It was frustrating and depressing for the first two years. I can point to over 100K wasted in the auditorium alone. Now, five years in, it's funny. The chairs haven't worked since they were installed, and the person in charge deletes emails. I've had rows taped off for ever show since we opened, although this is the first time an entire row has tipped over during a show, with audience in them. Just picture it - and no one was hurt, so it's okay to laugh.

Most doors don't latch in the building - often the latches were either installed backwards so the door won't engage, or the latch is installed using the wrong hardware, so they fall off every couple of weeks. I keep a screwdriver hidden in the booth, the lobby, and backstage to facilitate quick door repairs. I've started using locktite on them, but I'll catch hell if anyone finds out.

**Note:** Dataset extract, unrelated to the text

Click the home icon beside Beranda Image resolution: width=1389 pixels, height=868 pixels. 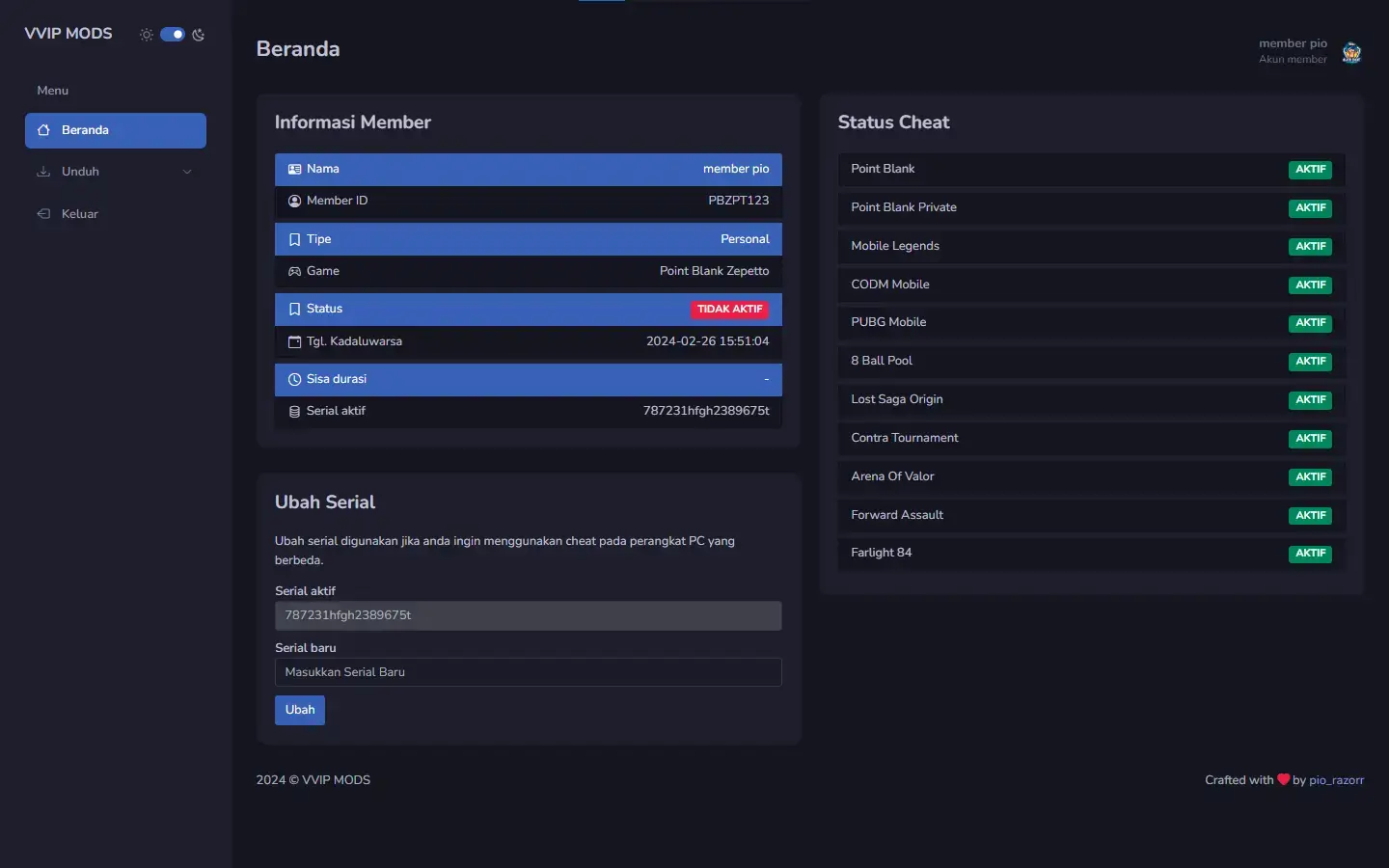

It took four years of asking, followed by angry parents demanding, to get audio schematics. When they finally delivered they only gave me ClearCom wiring. It was a very funny meeting, with tons of important people. The contractor made a big speech about how we just need to give them time and ask nicely, and they'll supply what we want...then handed me the wrong plans.

Neither the general contractor, subs, or district trusts us with keys to the equipment, including storage drawers in the audio racks, or the racks themselves. Fortunately most of those keys are universal. Best conversation I've had was where I explained we were having volume problems with the ClearCom and couldn't hear some lines. The contractor countered that it was an easy fix, just had to adjust the knob on the back of the unit. I asked for the key, and was told I couldn't have it - I might mess something up!

I turned a light switch off the other day, and the wall plate fell off. Turns out the hole in the masonry was cut too big, and the screws were held in with bits of metal taped into place. It's just funny now - you can't make this kind of stuff up.

No one can find the circuit breaker panel for my blackbox. No one.

If you wear a wireless mic and touch the walls, you can actually hear the phase shifting. It's actually very cool for class demos.

Contract finished the landscaping, district signed off at the head shed, and no one told the school. Since maintenance didn't know, no one took care of the landscaping watering system which consequently froze, broke, flooded, and then dried out all of the plants - underground, where no one knew about it.

I have all but physical evidence that some of the people in charge hired friends from other companies, without state bids. The parents filed a freedom of information request for budgets, and are still being stonewalled. Someone is very worried at the top.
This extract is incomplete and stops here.